**Task input**
= = = = =
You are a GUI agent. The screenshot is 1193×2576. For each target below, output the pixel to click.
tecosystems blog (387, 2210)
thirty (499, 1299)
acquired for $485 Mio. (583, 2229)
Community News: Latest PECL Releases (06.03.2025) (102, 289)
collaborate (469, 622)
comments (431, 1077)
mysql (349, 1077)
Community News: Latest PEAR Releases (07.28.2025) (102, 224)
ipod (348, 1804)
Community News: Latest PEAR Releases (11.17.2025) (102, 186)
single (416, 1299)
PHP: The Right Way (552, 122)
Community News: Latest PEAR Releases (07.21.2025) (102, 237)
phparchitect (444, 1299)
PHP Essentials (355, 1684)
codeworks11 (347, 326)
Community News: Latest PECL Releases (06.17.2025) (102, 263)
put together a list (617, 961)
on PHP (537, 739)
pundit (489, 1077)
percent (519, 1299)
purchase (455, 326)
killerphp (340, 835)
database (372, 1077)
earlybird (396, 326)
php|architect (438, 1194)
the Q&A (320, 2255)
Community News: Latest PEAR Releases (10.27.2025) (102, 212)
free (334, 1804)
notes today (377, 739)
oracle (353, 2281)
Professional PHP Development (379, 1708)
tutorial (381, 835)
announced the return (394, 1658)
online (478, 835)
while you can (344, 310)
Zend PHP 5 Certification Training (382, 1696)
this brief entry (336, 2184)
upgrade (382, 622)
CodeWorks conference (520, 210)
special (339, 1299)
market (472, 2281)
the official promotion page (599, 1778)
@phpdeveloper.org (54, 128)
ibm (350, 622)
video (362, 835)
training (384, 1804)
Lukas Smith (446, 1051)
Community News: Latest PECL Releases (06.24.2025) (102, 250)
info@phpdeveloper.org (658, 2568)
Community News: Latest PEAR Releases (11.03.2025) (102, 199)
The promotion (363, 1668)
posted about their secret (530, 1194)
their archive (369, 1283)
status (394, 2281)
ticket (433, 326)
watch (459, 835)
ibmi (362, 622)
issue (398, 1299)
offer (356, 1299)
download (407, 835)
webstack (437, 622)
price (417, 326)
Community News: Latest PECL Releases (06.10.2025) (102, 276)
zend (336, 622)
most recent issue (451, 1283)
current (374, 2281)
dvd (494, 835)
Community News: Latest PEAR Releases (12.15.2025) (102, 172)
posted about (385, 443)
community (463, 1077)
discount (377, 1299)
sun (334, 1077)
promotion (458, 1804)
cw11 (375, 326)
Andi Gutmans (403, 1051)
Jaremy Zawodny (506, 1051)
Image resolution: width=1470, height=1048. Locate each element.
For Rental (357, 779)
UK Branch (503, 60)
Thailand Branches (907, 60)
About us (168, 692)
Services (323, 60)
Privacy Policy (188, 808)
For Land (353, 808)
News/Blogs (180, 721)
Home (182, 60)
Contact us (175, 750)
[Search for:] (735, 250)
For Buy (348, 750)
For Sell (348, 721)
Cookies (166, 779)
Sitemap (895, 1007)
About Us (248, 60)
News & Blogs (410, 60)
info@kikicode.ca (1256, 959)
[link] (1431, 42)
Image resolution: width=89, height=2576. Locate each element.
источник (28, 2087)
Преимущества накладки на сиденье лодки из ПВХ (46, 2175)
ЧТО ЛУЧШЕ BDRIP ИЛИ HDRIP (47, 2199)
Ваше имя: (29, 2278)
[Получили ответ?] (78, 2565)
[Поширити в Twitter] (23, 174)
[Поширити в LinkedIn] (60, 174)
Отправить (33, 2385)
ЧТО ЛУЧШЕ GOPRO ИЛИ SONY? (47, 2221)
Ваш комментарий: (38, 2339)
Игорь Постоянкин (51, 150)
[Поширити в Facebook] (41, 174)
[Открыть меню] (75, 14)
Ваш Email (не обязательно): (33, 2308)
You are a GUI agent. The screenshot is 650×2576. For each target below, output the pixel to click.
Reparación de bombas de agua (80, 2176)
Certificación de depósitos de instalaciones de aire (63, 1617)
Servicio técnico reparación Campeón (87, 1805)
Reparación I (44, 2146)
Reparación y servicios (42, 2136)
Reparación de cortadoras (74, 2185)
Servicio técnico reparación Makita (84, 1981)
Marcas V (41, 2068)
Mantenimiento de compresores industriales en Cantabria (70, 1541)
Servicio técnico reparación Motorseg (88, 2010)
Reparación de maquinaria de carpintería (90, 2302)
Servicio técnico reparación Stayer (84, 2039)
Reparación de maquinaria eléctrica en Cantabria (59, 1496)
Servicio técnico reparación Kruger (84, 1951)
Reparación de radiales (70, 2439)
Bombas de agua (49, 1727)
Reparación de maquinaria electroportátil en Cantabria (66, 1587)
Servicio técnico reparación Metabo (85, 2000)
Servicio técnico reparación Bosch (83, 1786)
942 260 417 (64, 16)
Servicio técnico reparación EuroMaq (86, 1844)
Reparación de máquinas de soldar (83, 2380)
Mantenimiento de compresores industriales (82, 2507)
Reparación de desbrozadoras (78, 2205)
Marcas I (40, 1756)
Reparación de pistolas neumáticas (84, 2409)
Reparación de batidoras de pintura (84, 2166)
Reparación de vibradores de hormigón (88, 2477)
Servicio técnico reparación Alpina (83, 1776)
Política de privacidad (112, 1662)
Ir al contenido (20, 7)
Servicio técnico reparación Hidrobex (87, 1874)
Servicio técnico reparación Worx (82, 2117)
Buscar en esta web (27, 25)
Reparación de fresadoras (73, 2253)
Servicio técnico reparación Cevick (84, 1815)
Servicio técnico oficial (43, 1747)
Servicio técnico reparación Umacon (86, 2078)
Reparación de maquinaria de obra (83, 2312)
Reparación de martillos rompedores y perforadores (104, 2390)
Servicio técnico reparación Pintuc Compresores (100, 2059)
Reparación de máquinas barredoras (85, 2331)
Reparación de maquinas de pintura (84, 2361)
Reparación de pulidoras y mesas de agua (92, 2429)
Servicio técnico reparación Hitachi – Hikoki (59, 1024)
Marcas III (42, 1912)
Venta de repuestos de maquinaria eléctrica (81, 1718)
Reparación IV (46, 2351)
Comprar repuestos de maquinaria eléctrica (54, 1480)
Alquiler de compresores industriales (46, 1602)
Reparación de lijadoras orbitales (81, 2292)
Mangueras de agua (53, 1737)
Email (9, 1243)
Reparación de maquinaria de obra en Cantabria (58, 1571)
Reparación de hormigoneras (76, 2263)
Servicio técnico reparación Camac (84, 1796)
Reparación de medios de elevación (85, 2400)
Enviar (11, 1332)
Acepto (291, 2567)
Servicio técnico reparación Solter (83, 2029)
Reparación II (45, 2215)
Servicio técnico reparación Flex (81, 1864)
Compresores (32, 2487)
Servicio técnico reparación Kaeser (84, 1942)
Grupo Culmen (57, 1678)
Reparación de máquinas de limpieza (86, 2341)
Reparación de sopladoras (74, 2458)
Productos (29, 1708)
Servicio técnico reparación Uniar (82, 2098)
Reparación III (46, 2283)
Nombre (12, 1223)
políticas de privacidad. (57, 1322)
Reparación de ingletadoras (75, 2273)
= = = = =
Beginning at the line with "Игорь Постоянкин (51, 150)" and stopping after the line with "Marcas III (42, 1912)", please write out every line of the data above exactly and nothing else.

Игорь Постоянкин (51, 150)
[Поширити в Facebook] (41, 174)
[Открыть меню] (75, 14)
Ваш Email (не обязательно): (33, 2308)
You are a GUI agent. The screenshot is 650×2576. For each target below, output the pixel to click.
Reparación de bombas de agua (80, 2176)
Certificación de depósitos de instalaciones de aire (63, 1617)
Servicio técnico reparación Campeón (87, 1805)
Reparación I (44, 2146)
Reparación y servicios (42, 2136)
Reparación de cortadoras (74, 2185)
Servicio técnico reparación Makita (84, 1981)
Marcas V (41, 2068)
Mantenimiento de compresores industriales en Cantabria (70, 1541)
Servicio técnico reparación Motorseg (88, 2010)
Reparación de maquinaria de carpintería (90, 2302)
Servicio técnico reparación Stayer (84, 2039)
Reparación de maquinaria eléctrica en Cantabria (59, 1496)
Servicio técnico reparación Kruger (84, 1951)
Reparación de radiales (70, 2439)
Bombas de agua (49, 1727)
Reparación de maquinaria electroportátil en Cantabria (66, 1587)
Servicio técnico reparación Metabo (85, 2000)
Servicio técnico reparación Bosch (83, 1786)
942 260 417 (64, 16)
Servicio técnico reparación EuroMaq (86, 1844)
Reparación de máquinas de soldar (83, 2380)
Mantenimiento de compresores industriales (82, 2507)
Reparación de desbrozadoras (78, 2205)
Marcas I (40, 1756)
Reparación de pistolas neumáticas (84, 2409)
Reparación de batidoras de pintura (84, 2166)
Reparación de vibradores de hormigón (88, 2477)
Servicio técnico reparación Alpina (83, 1776)
Política de privacidad (112, 1662)
Ir al contenido (20, 7)
Servicio técnico reparación Hidrobex (87, 1874)
Servicio técnico reparación Worx (82, 2117)
Buscar en esta web (27, 25)
Reparación de fresadoras (73, 2253)
Servicio técnico reparación Cevick (84, 1815)
Servicio técnico oficial (43, 1747)
Servicio técnico reparación Umacon (86, 2078)
Reparación de maquinaria de obra (83, 2312)
Reparación de martillos rompedores y perforadores (104, 2390)
Servicio técnico reparación Pintuc Compresores (100, 2059)
Reparación de máquinas barredoras (85, 2331)
Reparación de maquinas de pintura (84, 2361)
Reparación de pulidoras y mesas de agua (92, 2429)
Servicio técnico reparación Hitachi – Hikoki (59, 1024)
Marcas III (42, 1912)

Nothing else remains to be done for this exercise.